══ Data for this task

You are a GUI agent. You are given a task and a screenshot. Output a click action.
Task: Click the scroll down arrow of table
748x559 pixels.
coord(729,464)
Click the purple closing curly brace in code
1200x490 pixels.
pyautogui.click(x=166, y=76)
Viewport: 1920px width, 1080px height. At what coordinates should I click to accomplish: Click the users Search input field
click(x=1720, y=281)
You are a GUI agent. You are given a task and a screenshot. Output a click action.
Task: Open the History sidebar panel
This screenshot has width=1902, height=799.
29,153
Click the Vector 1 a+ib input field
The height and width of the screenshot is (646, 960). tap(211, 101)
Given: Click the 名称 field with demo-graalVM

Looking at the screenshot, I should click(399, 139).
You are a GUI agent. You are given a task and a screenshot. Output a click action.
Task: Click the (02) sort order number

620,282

════

• Requirement: Copy out every line above that contains the word "input".

• Answer to this exercise:
Viewport: 1920px width, 1080px height. At what coordinates should I click to accomplish: Click the users Search input field
Click the Vector 1 a+ib input field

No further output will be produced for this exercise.